### WHAT NEEDS TO BE DONE
Print the records below word for word, beginning with the first line and ending once the line containing "You are a computer-use agent. Viewport: 528px" is printed.

Stored data entries
%%

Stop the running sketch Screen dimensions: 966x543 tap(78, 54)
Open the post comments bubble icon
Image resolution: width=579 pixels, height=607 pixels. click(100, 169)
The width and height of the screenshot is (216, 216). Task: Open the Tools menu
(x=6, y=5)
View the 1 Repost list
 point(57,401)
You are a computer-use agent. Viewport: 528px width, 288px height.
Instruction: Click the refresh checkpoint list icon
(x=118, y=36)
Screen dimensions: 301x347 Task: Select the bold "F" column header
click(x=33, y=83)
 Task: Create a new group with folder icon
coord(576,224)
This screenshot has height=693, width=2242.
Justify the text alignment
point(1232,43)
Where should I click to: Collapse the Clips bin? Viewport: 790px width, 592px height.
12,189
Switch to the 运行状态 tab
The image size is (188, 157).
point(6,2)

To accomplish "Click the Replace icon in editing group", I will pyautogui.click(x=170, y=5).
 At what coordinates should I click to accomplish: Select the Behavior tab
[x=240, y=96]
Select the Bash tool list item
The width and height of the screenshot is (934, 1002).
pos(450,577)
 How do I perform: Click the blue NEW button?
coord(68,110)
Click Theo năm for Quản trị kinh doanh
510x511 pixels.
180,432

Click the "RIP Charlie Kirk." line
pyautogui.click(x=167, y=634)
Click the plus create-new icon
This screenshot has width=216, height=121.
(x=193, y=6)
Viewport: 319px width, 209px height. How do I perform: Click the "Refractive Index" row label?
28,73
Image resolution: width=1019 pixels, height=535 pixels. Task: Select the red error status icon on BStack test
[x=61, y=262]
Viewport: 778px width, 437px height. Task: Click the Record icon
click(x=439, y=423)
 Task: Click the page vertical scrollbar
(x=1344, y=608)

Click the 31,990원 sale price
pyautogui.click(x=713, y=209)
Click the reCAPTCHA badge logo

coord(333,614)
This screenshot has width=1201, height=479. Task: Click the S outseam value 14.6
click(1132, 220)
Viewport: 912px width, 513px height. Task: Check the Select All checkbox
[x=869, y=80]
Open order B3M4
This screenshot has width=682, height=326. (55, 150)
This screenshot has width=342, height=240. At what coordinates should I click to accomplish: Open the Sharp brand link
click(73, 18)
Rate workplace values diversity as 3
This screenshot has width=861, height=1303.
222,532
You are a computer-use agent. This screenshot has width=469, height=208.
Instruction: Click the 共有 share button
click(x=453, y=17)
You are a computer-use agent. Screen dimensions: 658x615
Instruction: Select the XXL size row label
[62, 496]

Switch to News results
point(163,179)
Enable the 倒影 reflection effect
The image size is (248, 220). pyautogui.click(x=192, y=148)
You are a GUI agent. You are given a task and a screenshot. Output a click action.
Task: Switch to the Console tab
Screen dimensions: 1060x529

%%

### FINISHED EXERCISE
Stop the running sketch Screen dimensions: 966x543 tap(78, 54)
Open the post comments bubble icon
Image resolution: width=579 pixels, height=607 pixels. click(100, 169)
The width and height of the screenshot is (216, 216). Task: Open the Tools menu
(x=6, y=5)
View the 1 Repost list
 point(57,401)
You are a computer-use agent. Viewport: 528px width, 288px height.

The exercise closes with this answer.